Reid, 41, had a family history of fiber knots. Besides, she was 35 and not considered high-risk. To be safe, a needle biopsy was performed. A phone call soon followed.
“The doctor wanted me to come in, but I had decided it was positive,” Reid said. “I said, ‘Just tell me.’ He didn’t enjoy telling me over the phone. Everything went quiet after that.”
Reid needed personal time, and appreciated that her husband, Bill, dove into the technical details of her illness.
“It distracted him, which helped,” she said. “I was dealing with very emotional issues at that point. It was important to be able to process it.
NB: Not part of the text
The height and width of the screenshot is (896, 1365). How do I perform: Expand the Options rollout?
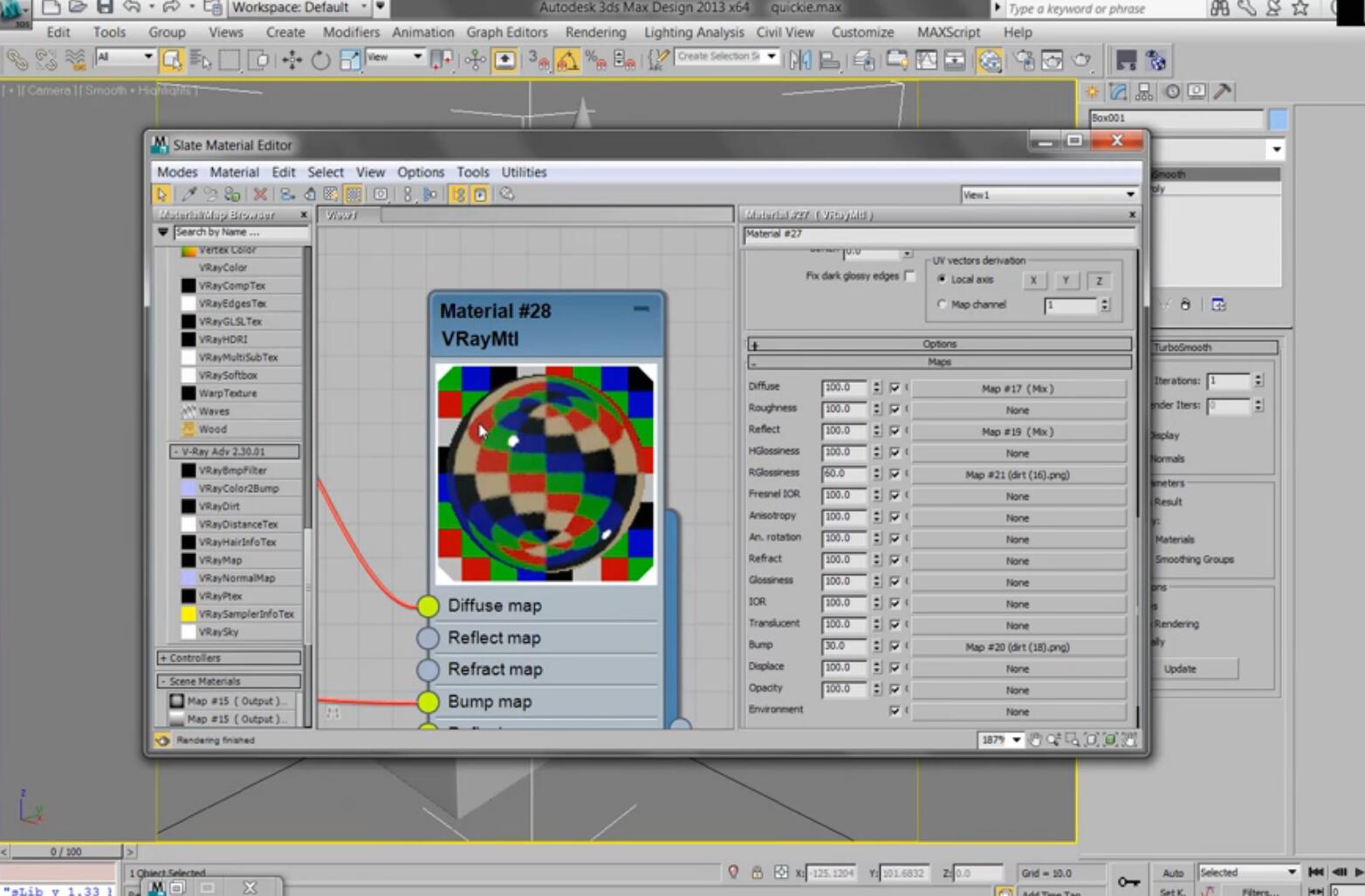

“I didn’t need to have someone in my face saying, ‘It’s OK. You’re going to survive.’ I needed to know how this would affect my family, my job. What would I leave behind if I didn’t survive?”
She had her emotional process and her husband had an intellectual one, learning all he could about treatment options.
“By the time we talked to the doctors, he understood it. When they rattled off terms, he would explain it for me and that was helpful,” Reid said. “We were both stronger when we came back together. You look back and think that was weeks or months, but that took place in a day or two.”
Reid had a lumpectomy, and the out-patient surgery went well. The cancer had been growing quickly, so that case of bronchitis might have been a life-saver.
She said she went home “to sleep or pretend to sleep. Your mind is running 100 miles a minute. Just because you had surgery, it’s not over.”
Her first chemotherapy session was a giant slice of unpleasantness. She’d had a port installed to deliver the drug, but the needle didn’t align with the port. Medicine spread around the injection point, causing a severe burning sensation. Her face and upper body flushed red.
“The nurses looked at it and they started yelling,” Reid said. “Obviously, it was not normal.”
She got about 15 bicarbonate shots around the port. The doctor suggested she come back another day for her chemo session.
“I didn’t want to wait any longer,” she said. “I wanted to get it done.”
Radiation was more draining that she’d expected. Reid has two children, Parker and Emma. They’re 12 and 10 now, but they needed more attention six years ago. She also co-owned an ad agency.
“With the radiation, that’s when I had no energy to get up and do anything,” she said. “To not have that get-up-and-go, I felt robbed of that.”
The last radiation treatment was on her birthday, Dec. 6, 2007. She’s been in remission since. Her eating habits have changed, and she walks four or five times a week. She also took another job that reduced her stress load.
Last year, she completed a Susan G. Komen 3-Day Walk for the Cure in San Diego. Reid and a friend put blisters on their feet over 60 city miles.
“You raise money to participate. I felt compelled to do it,” Reid said. “Research done prior to my incident helped discover medicine that eradicated my breast cancer so quickly. I thought about my daughter and doing something for her.”